Take the entries below and print all of them exactly, please.

* _DATASET RECORDS_
----------------------------------------

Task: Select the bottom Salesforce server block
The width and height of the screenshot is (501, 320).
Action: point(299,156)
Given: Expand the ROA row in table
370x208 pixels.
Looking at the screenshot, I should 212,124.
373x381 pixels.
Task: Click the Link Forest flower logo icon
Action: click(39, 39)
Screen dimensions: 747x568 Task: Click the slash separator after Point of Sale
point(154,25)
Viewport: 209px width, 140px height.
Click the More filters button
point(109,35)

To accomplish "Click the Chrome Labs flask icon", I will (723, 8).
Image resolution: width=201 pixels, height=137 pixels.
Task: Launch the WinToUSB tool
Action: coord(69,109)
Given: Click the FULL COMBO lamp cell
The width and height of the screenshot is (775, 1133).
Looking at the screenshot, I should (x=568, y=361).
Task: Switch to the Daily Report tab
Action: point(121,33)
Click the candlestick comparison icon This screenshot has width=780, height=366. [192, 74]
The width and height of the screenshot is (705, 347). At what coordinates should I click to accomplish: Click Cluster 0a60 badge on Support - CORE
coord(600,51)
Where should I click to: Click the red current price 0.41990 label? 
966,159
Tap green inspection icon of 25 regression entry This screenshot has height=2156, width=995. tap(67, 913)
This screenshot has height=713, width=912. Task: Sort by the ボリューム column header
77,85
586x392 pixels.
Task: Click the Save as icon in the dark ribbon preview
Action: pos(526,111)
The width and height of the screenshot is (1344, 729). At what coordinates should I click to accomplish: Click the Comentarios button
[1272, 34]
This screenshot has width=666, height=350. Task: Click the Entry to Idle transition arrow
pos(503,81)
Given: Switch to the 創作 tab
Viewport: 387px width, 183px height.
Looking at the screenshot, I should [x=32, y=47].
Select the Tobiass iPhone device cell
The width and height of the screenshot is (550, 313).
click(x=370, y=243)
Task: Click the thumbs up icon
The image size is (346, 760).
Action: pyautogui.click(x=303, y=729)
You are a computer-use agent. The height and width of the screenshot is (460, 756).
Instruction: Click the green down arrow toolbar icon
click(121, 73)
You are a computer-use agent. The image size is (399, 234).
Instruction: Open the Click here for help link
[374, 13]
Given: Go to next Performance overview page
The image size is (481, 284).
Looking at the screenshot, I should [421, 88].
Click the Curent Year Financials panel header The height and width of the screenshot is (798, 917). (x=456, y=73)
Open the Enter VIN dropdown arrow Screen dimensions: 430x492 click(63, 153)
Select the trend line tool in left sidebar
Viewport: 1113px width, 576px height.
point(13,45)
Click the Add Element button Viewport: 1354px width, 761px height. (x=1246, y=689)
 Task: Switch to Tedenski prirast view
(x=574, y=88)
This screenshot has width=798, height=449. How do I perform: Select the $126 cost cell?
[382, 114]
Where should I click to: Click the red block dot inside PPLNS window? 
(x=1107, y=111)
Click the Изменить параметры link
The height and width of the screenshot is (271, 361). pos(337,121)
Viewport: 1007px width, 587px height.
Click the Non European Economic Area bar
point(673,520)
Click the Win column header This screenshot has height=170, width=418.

----------------------------------------

* _YOUR SOLUTION_
Task: Select the bottom Salesforce server block
The width and height of the screenshot is (501, 320).
Action: point(299,156)
Given: Expand the ROA row in table
370x208 pixels.
Looking at the screenshot, I should 212,124.
373x381 pixels.
Task: Click the Link Forest flower logo icon
Action: click(39, 39)
Screen dimensions: 747x568 Task: Click the slash separator after Point of Sale
point(154,25)
Viewport: 209px width, 140px height.
Click the More filters button
point(109,35)

To accomplish "Click the Chrome Labs flask icon", I will (723, 8).
Image resolution: width=201 pixels, height=137 pixels.
Task: Launch the WinToUSB tool
Action: coord(69,109)
Given: Click the FULL COMBO lamp cell
The width and height of the screenshot is (775, 1133).
Looking at the screenshot, I should (x=568, y=361).
Task: Switch to the Daily Report tab
Action: point(121,33)
Click the candlestick comparison icon This screenshot has width=780, height=366. [192, 74]
The width and height of the screenshot is (705, 347). At what coordinates should I click to accomplish: Click Cluster 0a60 badge on Support - CORE
coord(600,51)
Where should I click to: Click the red current price 0.41990 label? 
966,159
Tap green inspection icon of 25 regression entry This screenshot has height=2156, width=995. tap(67, 913)
This screenshot has height=713, width=912. Task: Sort by the ボリューム column header
77,85
586x392 pixels.
Task: Click the Save as icon in the dark ribbon preview
Action: pos(526,111)
The width and height of the screenshot is (1344, 729). At what coordinates should I click to accomplish: Click the Comentarios button
[1272, 34]
This screenshot has width=666, height=350. Task: Click the Entry to Idle transition arrow
pos(503,81)
Given: Switch to the 創作 tab
Viewport: 387px width, 183px height.
Looking at the screenshot, I should [x=32, y=47].
Select the Tobiass iPhone device cell
The width and height of the screenshot is (550, 313).
click(x=370, y=243)
Task: Click the thumbs up icon
The image size is (346, 760).
Action: pyautogui.click(x=303, y=729)
You are a computer-use agent. The height and width of the screenshot is (460, 756).
Instruction: Click the green down arrow toolbar icon
click(121, 73)
You are a computer-use agent. The image size is (399, 234).
Instruction: Open the Click here for help link
[374, 13]
Given: Go to next Performance overview page
The image size is (481, 284).
Looking at the screenshot, I should [421, 88].
Click the Curent Year Financials panel header The height and width of the screenshot is (798, 917). (x=456, y=73)
Open the Enter VIN dropdown arrow Screen dimensions: 430x492 click(63, 153)
Select the trend line tool in left sidebar
Viewport: 1113px width, 576px height.
point(13,45)
Click the Add Element button Viewport: 1354px width, 761px height. (x=1246, y=689)
 Task: Switch to Tedenski prirast view
(x=574, y=88)
This screenshot has width=798, height=449. How do I perform: Select the $126 cost cell?
[382, 114]
Where should I click to: Click the red block dot inside PPLNS window? 
(x=1107, y=111)
Click the Изменить параметры link
The height and width of the screenshot is (271, 361). pos(337,121)
Viewport: 1007px width, 587px height.
Click the Non European Economic Area bar
point(673,520)
Click the Win column header This screenshot has height=170, width=418.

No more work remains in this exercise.